Kamis, 04 Juli 2013

Mencari keping kenangan di kampus Fisipol Bulaksumur

Bulan Juni 2013, diakhiri dengan putaran kembali peristiwa-peristiwa yang semula terlipat rapi di sudut kenangan.  Well ya, masa lalu memang tak pernah selamanya pergi.  Ada keping-keping yang meski berserakan, masih bisa bercerita tentang apa saja yang telah dialami.  Jika cukup rendah hati untuk mengakui, setiap keping kejadian yang telah menjadi kenangan adalah biji puzzle yang membentuk kita seutuhnya menjadi seperti sekarang ini.  

Untuk suatu keperluan akademis, paling tidak tiga hari aku kembali ke kampus selama akhir bulan lalu itu.  Tiga hari merasa hilang di kampus yang telah 10 tahun aku tinggalkan sejak lulus.  Gedung-gedung baru yang menjulang, penataan baru, karyawan-karyawan yang tak lagi kukenali, semua serba baru.  Semula aku antusias karena akan bernostalgia, tapi setelah berada di sana, aku tidak lagi bisa merasakan bahwa aku pernah menjadi bagian dari kampus ini.  Sungguh, tak ada lagi kenangan kejadian atau ingatan tentang teman-teman yang bisa kuambil dari sudut-sudutnya.

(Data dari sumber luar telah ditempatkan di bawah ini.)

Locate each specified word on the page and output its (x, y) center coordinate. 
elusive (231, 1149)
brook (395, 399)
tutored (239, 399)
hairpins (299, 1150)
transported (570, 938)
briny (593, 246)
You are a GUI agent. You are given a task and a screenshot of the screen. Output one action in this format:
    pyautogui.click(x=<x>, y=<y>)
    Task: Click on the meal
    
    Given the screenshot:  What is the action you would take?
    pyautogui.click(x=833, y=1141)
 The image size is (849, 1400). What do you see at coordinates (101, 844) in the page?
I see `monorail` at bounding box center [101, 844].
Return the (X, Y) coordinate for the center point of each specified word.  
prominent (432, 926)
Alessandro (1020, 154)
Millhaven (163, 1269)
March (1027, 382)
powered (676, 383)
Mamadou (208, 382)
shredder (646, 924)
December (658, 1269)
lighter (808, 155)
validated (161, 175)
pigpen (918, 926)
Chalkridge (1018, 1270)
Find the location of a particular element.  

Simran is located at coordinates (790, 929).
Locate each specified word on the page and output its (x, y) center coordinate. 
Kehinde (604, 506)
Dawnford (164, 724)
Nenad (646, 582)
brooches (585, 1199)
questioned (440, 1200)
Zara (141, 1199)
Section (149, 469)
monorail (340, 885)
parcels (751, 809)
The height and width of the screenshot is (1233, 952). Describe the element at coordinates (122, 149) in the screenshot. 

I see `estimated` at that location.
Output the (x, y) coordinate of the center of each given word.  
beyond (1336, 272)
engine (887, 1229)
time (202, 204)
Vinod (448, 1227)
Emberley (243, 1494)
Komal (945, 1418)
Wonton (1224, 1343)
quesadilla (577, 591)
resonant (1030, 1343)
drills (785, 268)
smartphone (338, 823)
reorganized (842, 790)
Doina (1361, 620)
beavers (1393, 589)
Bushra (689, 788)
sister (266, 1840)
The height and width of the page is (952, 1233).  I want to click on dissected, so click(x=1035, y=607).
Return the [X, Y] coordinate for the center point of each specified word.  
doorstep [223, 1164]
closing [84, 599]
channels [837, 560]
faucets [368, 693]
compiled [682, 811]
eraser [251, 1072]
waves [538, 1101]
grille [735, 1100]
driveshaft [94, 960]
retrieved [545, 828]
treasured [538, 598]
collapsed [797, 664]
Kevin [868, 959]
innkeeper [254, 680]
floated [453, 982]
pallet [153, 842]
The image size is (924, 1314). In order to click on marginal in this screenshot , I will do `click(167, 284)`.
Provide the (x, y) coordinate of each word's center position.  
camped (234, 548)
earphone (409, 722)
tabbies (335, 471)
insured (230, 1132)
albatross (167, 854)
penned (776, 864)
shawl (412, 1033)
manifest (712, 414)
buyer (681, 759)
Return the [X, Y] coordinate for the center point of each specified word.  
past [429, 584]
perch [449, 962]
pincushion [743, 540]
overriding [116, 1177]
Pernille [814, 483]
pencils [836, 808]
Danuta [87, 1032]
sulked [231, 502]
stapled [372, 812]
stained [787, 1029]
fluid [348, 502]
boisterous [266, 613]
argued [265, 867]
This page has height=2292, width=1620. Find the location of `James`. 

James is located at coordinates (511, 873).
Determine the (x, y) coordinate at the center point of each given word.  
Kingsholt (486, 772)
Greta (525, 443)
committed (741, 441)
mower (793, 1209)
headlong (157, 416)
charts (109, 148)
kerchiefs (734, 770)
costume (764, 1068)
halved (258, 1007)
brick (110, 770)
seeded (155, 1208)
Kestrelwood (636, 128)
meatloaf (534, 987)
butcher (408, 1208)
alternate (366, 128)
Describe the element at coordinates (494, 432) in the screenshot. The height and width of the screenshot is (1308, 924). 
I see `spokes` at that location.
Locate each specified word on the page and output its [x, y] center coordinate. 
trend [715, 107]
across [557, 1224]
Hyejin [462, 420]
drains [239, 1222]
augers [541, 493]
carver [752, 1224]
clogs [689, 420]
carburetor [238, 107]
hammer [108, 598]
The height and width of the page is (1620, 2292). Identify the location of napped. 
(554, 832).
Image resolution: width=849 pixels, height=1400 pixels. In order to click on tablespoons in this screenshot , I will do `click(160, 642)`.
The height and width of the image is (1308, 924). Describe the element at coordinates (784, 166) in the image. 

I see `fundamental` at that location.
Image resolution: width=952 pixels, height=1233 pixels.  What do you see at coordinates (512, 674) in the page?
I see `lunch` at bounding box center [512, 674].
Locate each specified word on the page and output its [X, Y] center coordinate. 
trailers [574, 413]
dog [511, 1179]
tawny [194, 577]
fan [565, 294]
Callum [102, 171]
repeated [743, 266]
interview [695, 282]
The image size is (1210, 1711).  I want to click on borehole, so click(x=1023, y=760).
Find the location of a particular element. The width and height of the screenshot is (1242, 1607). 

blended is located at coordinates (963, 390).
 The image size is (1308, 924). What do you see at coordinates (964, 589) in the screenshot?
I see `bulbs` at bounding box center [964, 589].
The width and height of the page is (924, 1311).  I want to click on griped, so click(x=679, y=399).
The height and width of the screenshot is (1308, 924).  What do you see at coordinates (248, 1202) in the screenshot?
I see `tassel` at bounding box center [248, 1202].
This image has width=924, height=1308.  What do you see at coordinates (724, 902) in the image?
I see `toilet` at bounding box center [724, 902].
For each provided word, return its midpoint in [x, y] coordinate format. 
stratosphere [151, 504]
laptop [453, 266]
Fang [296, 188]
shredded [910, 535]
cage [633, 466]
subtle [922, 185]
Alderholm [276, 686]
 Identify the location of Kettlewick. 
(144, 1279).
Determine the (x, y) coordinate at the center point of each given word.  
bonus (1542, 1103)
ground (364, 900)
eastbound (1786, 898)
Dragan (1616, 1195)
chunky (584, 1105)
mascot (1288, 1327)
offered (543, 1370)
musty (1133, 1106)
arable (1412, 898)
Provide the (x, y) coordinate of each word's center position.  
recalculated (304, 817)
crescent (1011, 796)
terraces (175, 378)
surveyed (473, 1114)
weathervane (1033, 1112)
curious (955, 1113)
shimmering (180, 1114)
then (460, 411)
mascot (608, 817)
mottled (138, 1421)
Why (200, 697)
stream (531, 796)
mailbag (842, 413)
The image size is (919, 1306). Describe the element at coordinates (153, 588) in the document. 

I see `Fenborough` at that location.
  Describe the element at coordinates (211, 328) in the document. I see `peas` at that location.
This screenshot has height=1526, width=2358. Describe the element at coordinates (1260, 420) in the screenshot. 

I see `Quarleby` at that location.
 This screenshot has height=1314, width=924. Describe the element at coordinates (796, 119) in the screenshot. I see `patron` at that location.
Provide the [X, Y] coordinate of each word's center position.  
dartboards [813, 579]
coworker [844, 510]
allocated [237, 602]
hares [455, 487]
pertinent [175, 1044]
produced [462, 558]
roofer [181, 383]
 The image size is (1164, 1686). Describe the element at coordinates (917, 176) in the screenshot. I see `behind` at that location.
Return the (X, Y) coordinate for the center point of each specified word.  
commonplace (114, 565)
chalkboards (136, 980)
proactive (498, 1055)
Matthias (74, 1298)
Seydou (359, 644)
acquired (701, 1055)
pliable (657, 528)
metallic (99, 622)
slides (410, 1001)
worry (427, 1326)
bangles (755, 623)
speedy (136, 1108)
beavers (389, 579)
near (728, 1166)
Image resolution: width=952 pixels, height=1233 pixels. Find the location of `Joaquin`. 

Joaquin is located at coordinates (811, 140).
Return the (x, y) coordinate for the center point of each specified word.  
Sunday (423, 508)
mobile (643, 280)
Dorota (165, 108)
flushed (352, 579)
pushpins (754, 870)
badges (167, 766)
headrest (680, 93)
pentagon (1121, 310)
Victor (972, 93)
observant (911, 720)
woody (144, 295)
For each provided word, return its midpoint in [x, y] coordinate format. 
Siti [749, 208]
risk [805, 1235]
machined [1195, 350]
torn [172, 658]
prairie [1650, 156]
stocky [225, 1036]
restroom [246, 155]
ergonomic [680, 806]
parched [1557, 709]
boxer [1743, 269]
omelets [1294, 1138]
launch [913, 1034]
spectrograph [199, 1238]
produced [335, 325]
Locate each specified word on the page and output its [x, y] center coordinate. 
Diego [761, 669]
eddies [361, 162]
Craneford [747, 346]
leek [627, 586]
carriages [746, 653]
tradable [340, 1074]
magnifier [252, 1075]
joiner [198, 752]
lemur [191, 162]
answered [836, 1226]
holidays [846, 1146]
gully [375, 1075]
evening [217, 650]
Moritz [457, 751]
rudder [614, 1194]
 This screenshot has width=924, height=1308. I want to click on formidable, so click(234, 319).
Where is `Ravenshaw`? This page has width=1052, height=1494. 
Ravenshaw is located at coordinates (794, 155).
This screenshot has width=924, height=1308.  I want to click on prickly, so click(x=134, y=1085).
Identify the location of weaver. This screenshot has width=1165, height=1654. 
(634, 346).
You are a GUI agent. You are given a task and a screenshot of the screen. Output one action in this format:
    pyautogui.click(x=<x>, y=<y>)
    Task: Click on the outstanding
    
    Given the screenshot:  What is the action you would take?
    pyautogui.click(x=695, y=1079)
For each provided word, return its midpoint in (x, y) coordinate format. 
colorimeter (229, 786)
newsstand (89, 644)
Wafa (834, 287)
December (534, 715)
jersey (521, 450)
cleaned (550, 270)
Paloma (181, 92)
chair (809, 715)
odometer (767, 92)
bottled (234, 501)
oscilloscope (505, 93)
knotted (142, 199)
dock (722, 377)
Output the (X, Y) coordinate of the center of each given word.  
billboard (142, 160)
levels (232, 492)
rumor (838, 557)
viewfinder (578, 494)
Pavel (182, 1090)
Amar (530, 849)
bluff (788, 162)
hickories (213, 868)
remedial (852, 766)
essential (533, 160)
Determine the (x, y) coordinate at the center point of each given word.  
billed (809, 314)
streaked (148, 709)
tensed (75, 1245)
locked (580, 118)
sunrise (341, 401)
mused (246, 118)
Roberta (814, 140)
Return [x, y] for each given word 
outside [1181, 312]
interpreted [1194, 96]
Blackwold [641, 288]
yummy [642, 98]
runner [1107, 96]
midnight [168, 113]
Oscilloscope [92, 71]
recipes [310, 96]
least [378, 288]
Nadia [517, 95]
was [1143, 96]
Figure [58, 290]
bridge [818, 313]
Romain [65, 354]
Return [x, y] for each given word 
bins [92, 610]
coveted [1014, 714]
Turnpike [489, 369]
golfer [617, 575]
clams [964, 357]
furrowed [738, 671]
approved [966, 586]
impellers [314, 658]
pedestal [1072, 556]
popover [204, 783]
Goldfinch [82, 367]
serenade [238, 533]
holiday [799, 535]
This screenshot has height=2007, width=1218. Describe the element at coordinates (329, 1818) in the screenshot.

Lobby HI. Betapa aku merindukannya.  Betapa aku kecewa, teras sejuk itu telah berubah menjadi bagian gedung baru berlantai banyak.  Plaza Sospol juga sudah dihancurkan.  Patung keluarga yang sedang belajar itu sudah berpindah posisi.  Pohon-pohon ketapang yang memayungi bangku-bangku beton tempat diskusi atau sekedar mengobrol sudah ditebang.  Tapi yang paling membuat asing adalah ruang administrasi dan kantor dosen-dosen HI.  Berada di lantai 3 sayap barat yang tersekat-sekat.  

Tak pernah membayangkan aku akan menemui mas Edi, kesayangan kami dalam urusan administrasi, Pak Dafri -dosen pembimbing skripsi atau Pak Mochtar -dosen wali, dalam ruang-ruang sempit.  Lift sunyi dan dingin dari lantai dasar mengangkatku menuju lorong sepi.  Super ngelangut!  Mana derap langkah-langkah mahasiswa? Mana gelak canda mereka, seperti yang seringkali kami lakukan dulu?  Mana dengung mereka yang riuh berdebat di bawah pohon ketapang atau cukup lesehan di lantai koridor? 

Tidak seperti dulu, Mas Edi tidak lagi bisa menjawab pertanyaanku dan beberapa mahasiswa yang mencari dosennya, apakah sudah datang atau belum.  Sebab dosen berkantor terpisah dan masing-masing menempati bilik-biliknya sendiri.  Tak ada lagi acara menguping pembicaraan para dosen, sebab tak ada lagi acara mengobrol dalam ruangan.  Ya, masing-masing sibuk dan fokus dengan pekerjaannya sendiri dalam kotak-kotak yang membatasi mereka dari segala sesuatu di luar dirinya.

Aku berhasil menemui Pak Dafri, dan mendapatkan tanda-tangan beliau untuk surat rekomendasi.  Beliau masih persis seperti yang aku ingat, gaya dan bicaranya tetap sama.  Hanya tubuhnya menggemuk sedikit.  Kutinggalkan ruangan beliau dengan ucapan terimakasih untuk apa yang telah diperbuat untukku di masa lalu dan surat rekomendasi ini.  Doa semoga selalu beruntung dan sehat aku ucapkan diam-diam dalam hati.

Di ruang administrasi, aku bertemu Pak Mochtar Mas'oed, dosen wali yang sering aku kejar sampai ke Gedung PAU untuk urusan KRS.  Hanya bertegur sapa secukupnya, sebab beliau sibuk mengatur napas setelah naik dari lantai dasar.  Ahh, semoga Pak Mochtar selalu sehat, hanya itu yang bisa kuucapkan setelah beliau meminum teh-nya dan meninggalkan ruangan. 

Aku meninggalkan kampus dengan perasaan yang dingin.  Antusiasme telah lenyap, meskipun masih sempat aku mencari secuil kenangan di beberapa titik yang mestinya ada.  Tapi tak ada sedikitpun kutemui sudut-sudut nostalgic di sana.  Life is about moving on.  Hidup adalah melulu bergerak.  Dan kenangan kadang tak pernah mendapat tempat dalam setiap gerakan.